Es 22,20-26 1Ts 1,5c-10 Mt 22, 34-40
È bello e ci deve sorprendere il fatto che con la presenza di questi fratelli immigrati la nostra comunità cristiana si arricchisca di feste, fino a poco tempo fa a noi sconosciute, di espressioni devozionali che non devono solo incuriosirci. In esse è cresciuta la loro fede e continua ad alimentarsi. Tutto questo è il segno che la presenza tra noi di queste persone amplia il nostro orizzonte e ridimensiona un diffuso concetto di cattolicesimo centrato sul nostro patrimonio storico europeo (se non italiano). Ieri nel Convegno missionario diocesano ci è stato ricordato che il medesimo Vangelo di Gesù Cristo prende il volto del contesto dei credenti che lo accolgono.
Il comando del Signore, ascoltato nella pagina dell’Esodo, di non molestare né di opprimere il forestiero, come di non maltrattare vedova e orfano, custodisce più di un gesto di cura (già importante): essi diventano una benedizione che passa attraverso la loro presenza accolta e custodita. Sono convinto che ci sia ancora spazio per una conversione a riguardo.
Mi rivolgo prima di tutto a voi, cari fratelli peruviani, ai quali è molto cara questa festa. Portate nel bagaglio che vi accompagna con tutto ciò che vi è necessario per vivere in terra straniera, anche questa tradizione. Leggendo a suo riguardo, ho appreso che si tratta di un dipinto del Cristo in croce realizzato nel 1650 da uno schiavo angolano, nella parrocchia di Pachacamilla, a Lima. La devozione prese avvio a partire dal fatto che esso rimase intatto nel terribile terremoto di qualche anno dopo, come pure di quelli che si succedettero a Lima. Il 28 ottobre, anniversario del terremoto del 1746, c’è la tradizione di portare la copia dell’immagine in processione passando per gli ospedali, per giungere al Palazzo del Governo e al Municipio. Dal 2010 è stato proclamato patrono del Perù. L’uso del colore viola è legato al ricordo dell’abito portato dalle religiose particolarmente legate al servizio di questo santuario. E nello stesso ricorda che ogni momento di festa prevede una conversione, che ha in sé un richiamo penitenziale. Questa in estrema sintesi la storia.

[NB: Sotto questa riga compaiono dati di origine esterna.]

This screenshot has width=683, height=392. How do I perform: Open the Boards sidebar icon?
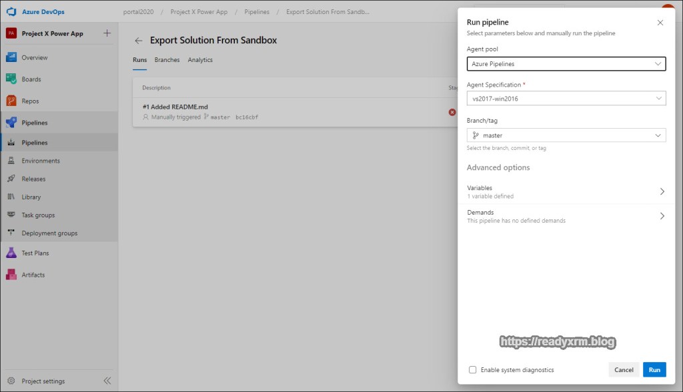[11, 79]
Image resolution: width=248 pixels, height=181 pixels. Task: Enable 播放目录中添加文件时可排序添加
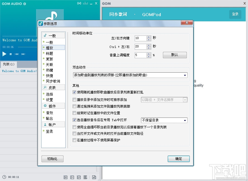pyautogui.click(x=75, y=99)
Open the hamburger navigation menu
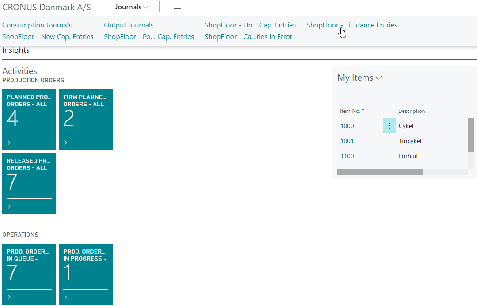 [177, 7]
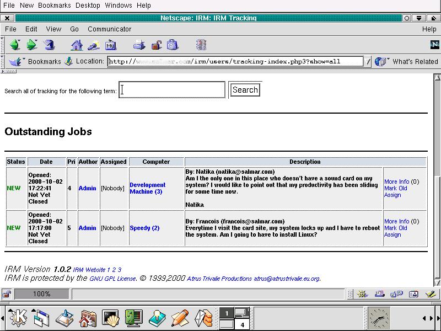Open Security info via padlock toolbar icon
Viewport: 441px width, 331px height.
pyautogui.click(x=157, y=45)
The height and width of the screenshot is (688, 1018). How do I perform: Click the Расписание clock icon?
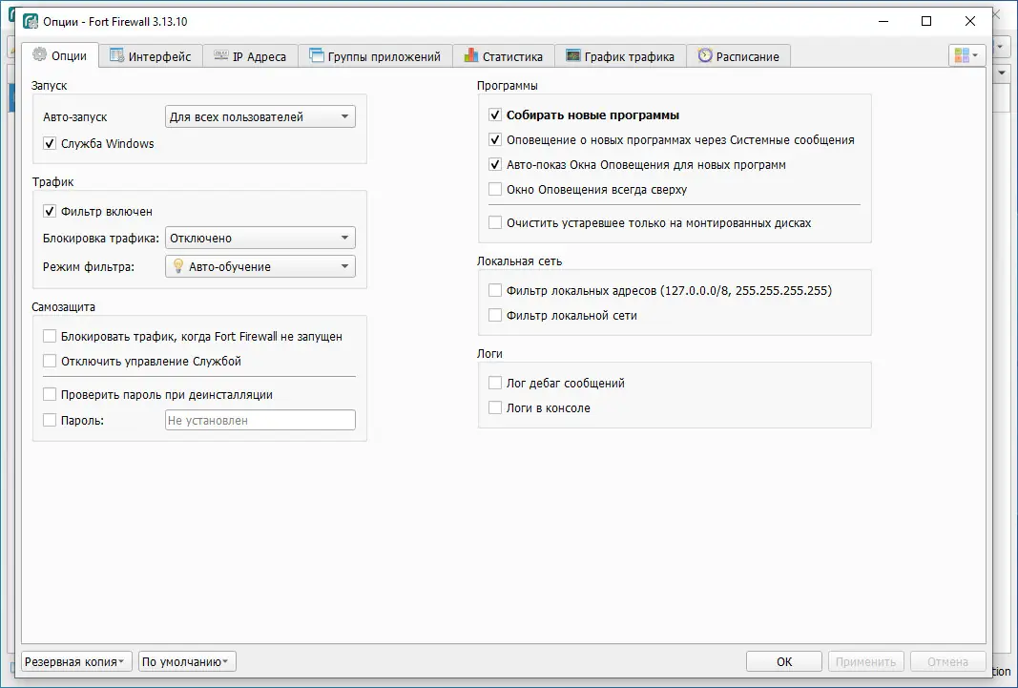coord(705,56)
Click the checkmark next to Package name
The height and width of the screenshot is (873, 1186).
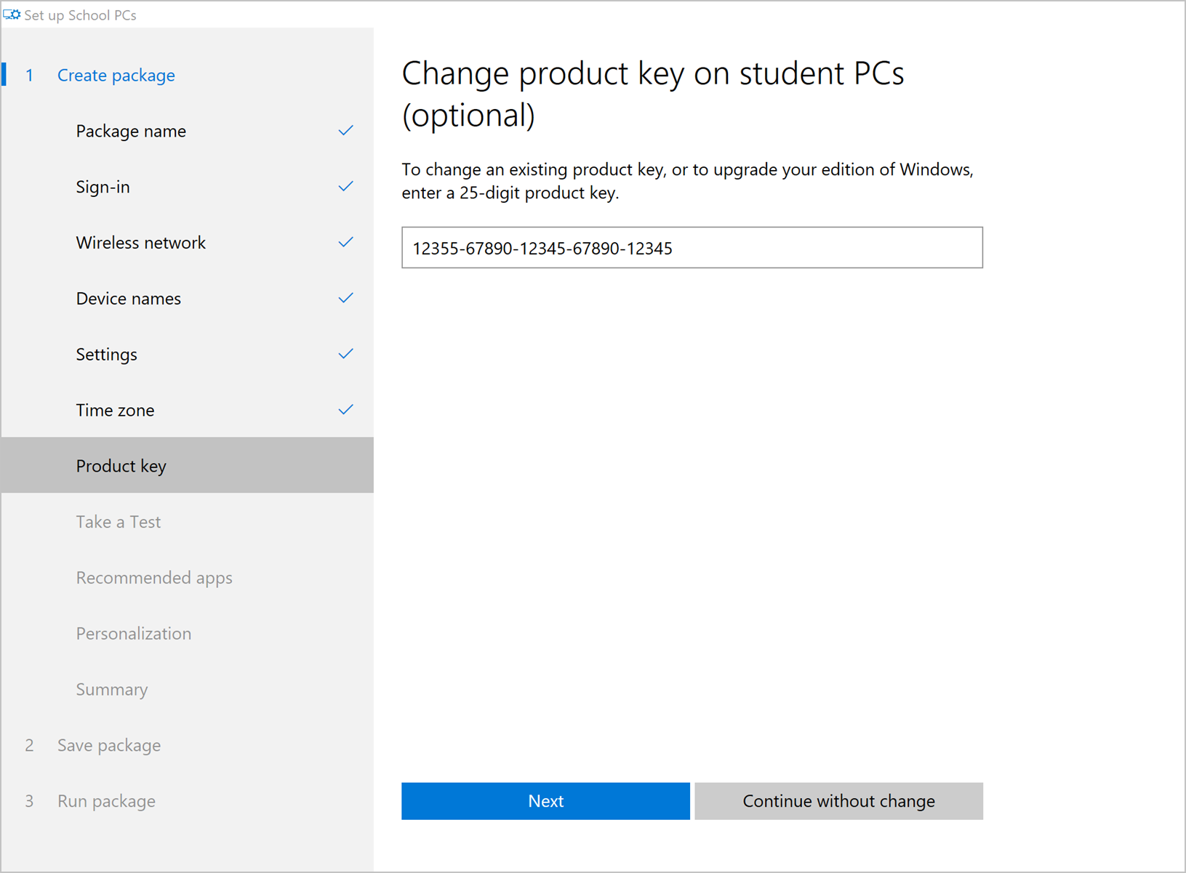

Raccogliamo prima di tutto il gesto che ha originato questa tradizione: la mano di uno schiavo che dà volto a Colui che si è fatto servo/schiavo, che si è spossessato della sua vita per amore. L’amore non può essere incatenato. Addirittura questo schiavo proveniente dall’Africa sembra aver riconosciuto che proprio questo crocifisso riscatta (è questo il significato di ‘redentore’) la dignità dell’uomo, di ogni uomo, perduta per qualsiasi causa. Perché c’è una qualche forma di schiavitù in ciascuno di noi. Non solo, ma nella sua opera questo schiavo esprime una libertà dello spirito che nessuna condizione di schiavitù è in grado di limitare o impedire. Quante situazioni ancora oggi ce lo testimoniano? E, al contrario, quanta presunta e illusoria libertà mortifica l’umano, rendendolo schiavo?

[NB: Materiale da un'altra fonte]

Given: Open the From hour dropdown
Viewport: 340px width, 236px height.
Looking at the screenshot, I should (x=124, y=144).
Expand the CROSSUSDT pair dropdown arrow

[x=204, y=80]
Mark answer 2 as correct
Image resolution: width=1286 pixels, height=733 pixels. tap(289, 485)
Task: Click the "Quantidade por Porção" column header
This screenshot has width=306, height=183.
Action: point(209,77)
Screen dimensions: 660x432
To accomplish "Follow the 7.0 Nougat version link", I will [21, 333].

In questo dipinto viene dato volto all’Amore compiuto, quello di Gesù sulla croce. E, a questo riguardo, ci viene incontro la pagina del Vangelo che la liturgia odierna ci ha proposto. Alla domanda subdola, perché l’intenzione è “di metterlo alla prova”, su quale sia il comandamento più grande, Gesù fissa tra i ‘due’ amori (a Dio e all’altro) un legame, così da farli diventare indissociabili. Uno non sta senza l’altro. Uno invera l’altro. Nella croce Gesù in persona invera, manifesta questa unità: infatti nel momento in cui mette il Padre e la sua volontà al di sopra di tutto (vive l’amore con tutto sé stesso e in modo definitivo) esprime tutto l’amore per l’umanità intera (di ogni tempo e di ogni latitudine). Gesù, in modo disarmante, dice: è tutto qui! Dio non chiede tanto, chiede tutto. L’amore verso l’altro è amore per te. Se vuoi amare veramente te stesso, ama chi ti è prossimo, colui o coloro che non scegli perché ti sono dati. Perché l’amore verso di loro ti può salvare.
Allora qual è il miracolo che oggi chiediamo al Signore? Di entrare in questo Amore. Che il Signore combatta in noi, con noi, ogni forma di priorità e di misura (chi per primo? E quanto devo amare…?). Questa esigenza evangelica è per tutti e di tutti, al di là della provenienza, dell’appartenenza ad una tradizione religiosa rispetto ad un’altra. È la via universale che Gesù ha percorso: via di libertà, di vittoria e di riscatto da ogni forma di schiavitù.